[Exercise details] Change every "screenshot" in the data below to "screen image", keeping everything else the same. Leave the pictures out of your answer.

- - -

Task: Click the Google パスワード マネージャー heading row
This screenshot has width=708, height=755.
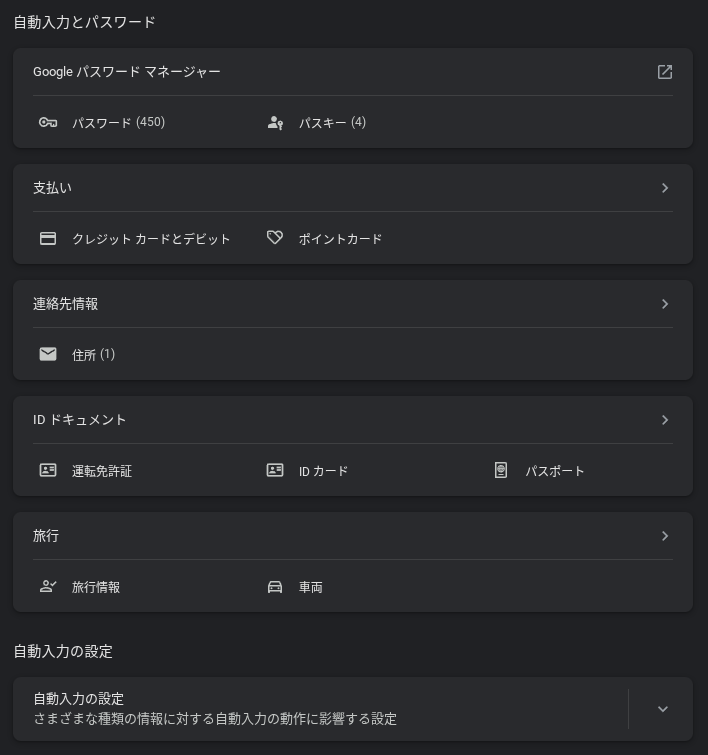Action: [x=127, y=72]
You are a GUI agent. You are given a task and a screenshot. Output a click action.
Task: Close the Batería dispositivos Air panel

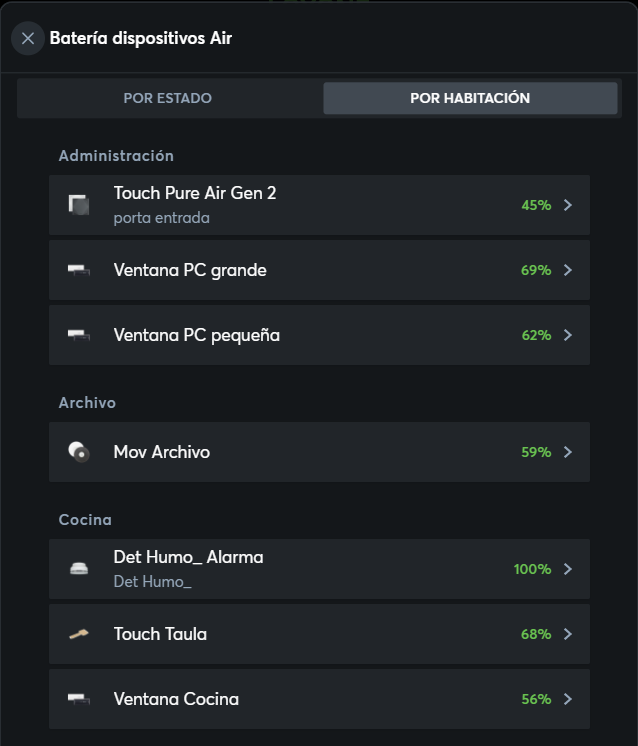[x=28, y=39]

- - -

[Output for this task]
Task: Click the Google パスワード マネージャー heading row
This screen image has width=708, height=755.
Action: [x=127, y=72]
You are a GUI agent. You are given a task and a screen image. Output a click action.
Task: Close the Batería dispositivos Air panel

[x=28, y=39]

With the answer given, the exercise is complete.